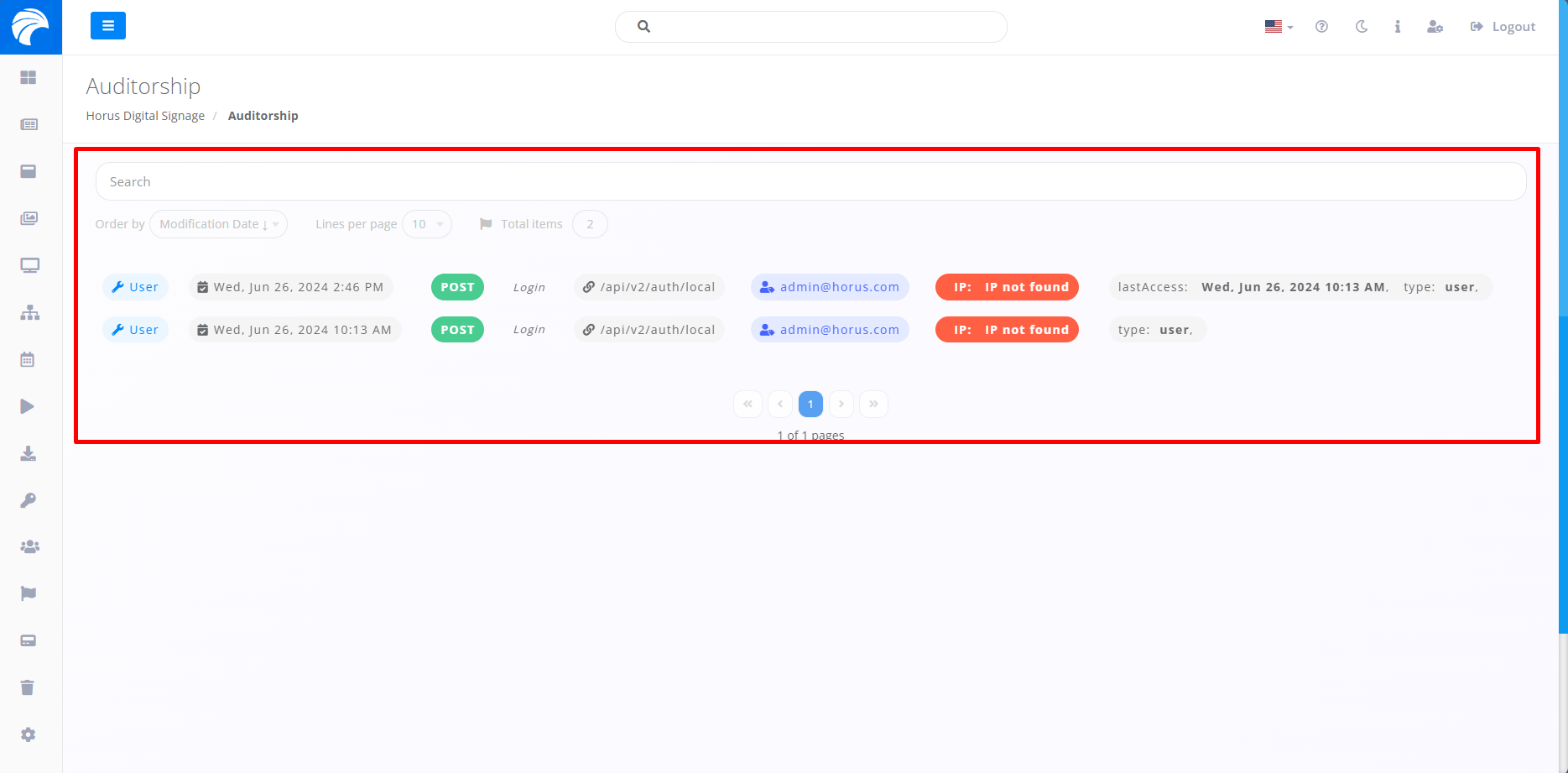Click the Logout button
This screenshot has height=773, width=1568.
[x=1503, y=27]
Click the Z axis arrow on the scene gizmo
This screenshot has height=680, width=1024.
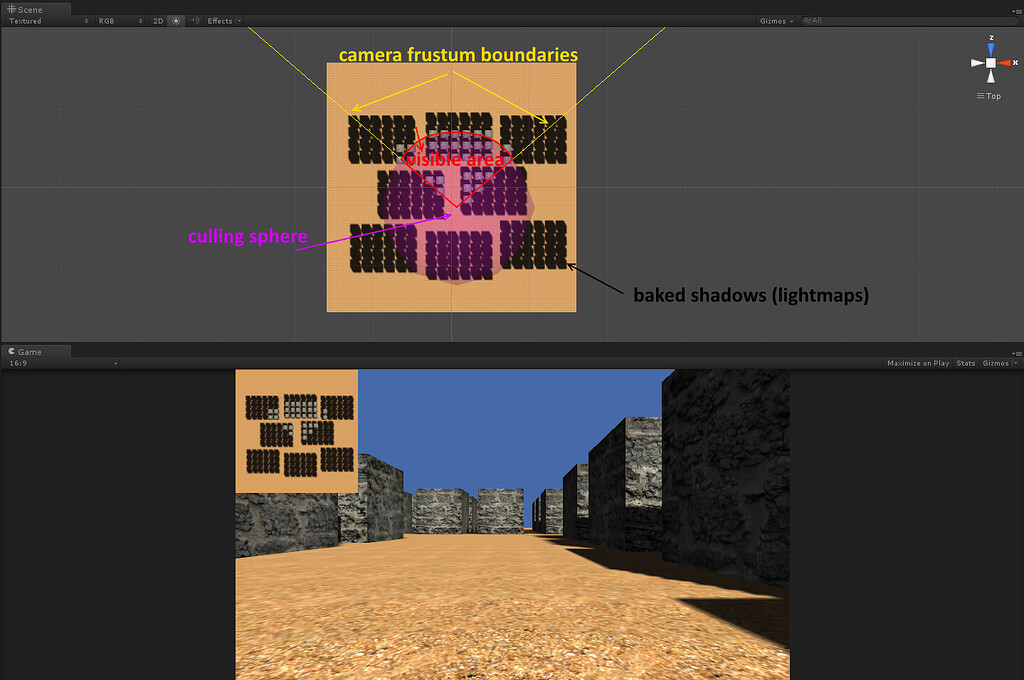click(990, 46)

* * * * * * * * *

YOUR TASK >> All lines from the one containing "Click the Z axis arrow on the scene gizmo" through the end of the entries above must be given again exactly, with every picture omitted.

COMPLETED TASK >>
Click the Z axis arrow on the scene gizmo
This screenshot has height=680, width=1024.
click(990, 46)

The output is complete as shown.